Windows of Light
The thunderstorms roll in one after another. As they pass, micro-rivers flow over the landscape like splayed veins of water flowing into ever widening deltas. I come across one area where it seems fresh snow covers the ground, but it is just the congealed remnants of a hailstorm. As each storm cell passes, sunlight illuminates freshly washed wildflowers displaying their spring colors.
Big Summit Prairie is a magical place that hosts incredible botany in a geological anomaly. The ‘prairie’ is actually a steptoe or kipuka, an island of older lava surrounded by younger volcanic activity. Thousands of acres of flat green meadows, meandering streams, and dry scablands are the result of eroded remains of the older flows. It looks like it could be a collapsed caldera like Crater Lake but with solid earth in place of water.
Even though the geology is fascinating, it is the flora that draws me here. This is a venue of hoarded color that overwhelms the visual sense. Yellow arrow-leaf balsamroot and white mule’s ears carpet the meadows, interspersed by flaming red Indian paintbrush. The perfect timing of this year’s visit reveals acres of camas lilies painting the earth in blue/purple hues. Many decades ago, native peoples occupied the area precisely to dine on this delicacy.
Every green meadow and silver grey to brown scabland host varied collections of plants adapted to each unique variation of soil and climate. The blue wild hyacinth (triteleia grandiflora) is one of my favorites, but I am not seeing any flowers this year. It is always a matter of timing but I am surprised, and a little disappointed, at their absence.
I decide to take one of the numerous gravel tracks into an unfamiliar area and, as I crest a hill, there is an open tract of scabland peppered with numerous specimens of the missing blue hyacinth. I have never seen so many at one time. It is a gift of this particular moment that they proliferate in this particular place. I break out in laughter at my previous disappointment.
Each hyacinth plant has a whorled cluster of blossoms atop a one to two foot stem. As I closely examine a single flower, I observe six pale blue translucent tepals with a deep blue vein running down the center of each. Sunlight filters through the cluster of blossoms, scattering sky-colored light through tiny windows. My perception and what I perceive dance in sparkling union.

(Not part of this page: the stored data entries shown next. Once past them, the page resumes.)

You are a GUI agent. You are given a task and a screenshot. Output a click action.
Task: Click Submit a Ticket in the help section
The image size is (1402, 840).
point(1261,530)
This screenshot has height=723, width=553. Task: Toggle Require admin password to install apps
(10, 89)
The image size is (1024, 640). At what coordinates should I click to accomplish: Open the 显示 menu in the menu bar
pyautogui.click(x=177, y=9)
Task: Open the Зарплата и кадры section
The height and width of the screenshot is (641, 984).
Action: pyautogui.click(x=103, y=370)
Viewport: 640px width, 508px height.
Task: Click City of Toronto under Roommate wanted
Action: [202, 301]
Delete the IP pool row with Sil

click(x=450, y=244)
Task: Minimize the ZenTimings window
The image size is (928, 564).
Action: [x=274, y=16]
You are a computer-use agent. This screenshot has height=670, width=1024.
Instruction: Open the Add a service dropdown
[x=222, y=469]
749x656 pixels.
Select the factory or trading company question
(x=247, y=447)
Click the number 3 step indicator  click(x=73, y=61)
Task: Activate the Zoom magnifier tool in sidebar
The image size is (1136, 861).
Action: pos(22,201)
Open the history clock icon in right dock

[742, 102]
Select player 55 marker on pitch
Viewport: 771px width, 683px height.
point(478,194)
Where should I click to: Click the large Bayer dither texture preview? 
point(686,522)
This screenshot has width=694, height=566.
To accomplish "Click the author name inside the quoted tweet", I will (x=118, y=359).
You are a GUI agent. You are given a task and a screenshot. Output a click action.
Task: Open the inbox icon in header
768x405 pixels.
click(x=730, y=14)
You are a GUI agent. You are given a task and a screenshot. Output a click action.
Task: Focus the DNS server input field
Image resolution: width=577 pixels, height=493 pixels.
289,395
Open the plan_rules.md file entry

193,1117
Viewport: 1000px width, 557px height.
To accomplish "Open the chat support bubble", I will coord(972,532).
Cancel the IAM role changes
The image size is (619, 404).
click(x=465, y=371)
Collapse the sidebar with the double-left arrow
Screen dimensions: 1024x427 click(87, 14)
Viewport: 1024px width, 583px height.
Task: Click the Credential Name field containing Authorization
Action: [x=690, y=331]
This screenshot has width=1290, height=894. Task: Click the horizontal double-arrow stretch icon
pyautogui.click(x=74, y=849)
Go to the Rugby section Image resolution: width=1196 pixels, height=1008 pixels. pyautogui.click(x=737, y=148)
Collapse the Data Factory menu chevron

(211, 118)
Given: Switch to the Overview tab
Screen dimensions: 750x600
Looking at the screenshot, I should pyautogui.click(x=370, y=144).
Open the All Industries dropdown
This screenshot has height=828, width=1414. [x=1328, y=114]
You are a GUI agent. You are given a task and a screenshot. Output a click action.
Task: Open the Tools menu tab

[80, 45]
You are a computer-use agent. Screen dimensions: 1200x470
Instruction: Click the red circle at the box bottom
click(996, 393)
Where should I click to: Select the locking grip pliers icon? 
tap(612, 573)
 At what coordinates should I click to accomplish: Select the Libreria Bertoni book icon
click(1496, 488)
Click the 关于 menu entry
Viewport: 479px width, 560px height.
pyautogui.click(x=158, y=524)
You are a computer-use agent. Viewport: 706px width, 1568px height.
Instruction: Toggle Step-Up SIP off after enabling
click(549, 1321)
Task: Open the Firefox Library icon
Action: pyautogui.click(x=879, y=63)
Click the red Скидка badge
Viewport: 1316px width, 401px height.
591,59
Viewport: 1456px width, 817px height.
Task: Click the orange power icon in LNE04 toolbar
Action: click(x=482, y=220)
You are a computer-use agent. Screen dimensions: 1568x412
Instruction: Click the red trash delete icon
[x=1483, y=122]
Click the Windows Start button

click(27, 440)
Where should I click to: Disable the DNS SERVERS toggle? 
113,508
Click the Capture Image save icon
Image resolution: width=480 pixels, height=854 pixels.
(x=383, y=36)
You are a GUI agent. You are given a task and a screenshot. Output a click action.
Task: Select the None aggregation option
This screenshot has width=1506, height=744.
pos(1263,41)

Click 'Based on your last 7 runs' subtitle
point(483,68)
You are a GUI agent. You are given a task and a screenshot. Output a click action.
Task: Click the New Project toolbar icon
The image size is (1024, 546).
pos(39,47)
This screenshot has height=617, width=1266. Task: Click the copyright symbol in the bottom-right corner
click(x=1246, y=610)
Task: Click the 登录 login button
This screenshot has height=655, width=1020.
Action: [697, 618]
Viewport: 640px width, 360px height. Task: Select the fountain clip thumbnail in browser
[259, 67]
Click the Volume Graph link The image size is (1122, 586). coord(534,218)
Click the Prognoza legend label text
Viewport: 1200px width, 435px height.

Life offers little windows of light around every next corner. We are more likely to discover or recognize these auspicious surprises when we let go of momentary disappointment. And, if we are willing to risk exploring unfamiliar territory, gifts of light abound. In the parlance of Vajrayana Buddhism, this is recognizing the radiance of the wisdom mind. Nature somehow demands this realization. The practice is to embody that realization and see wisdom-radiance reflected in all experiences.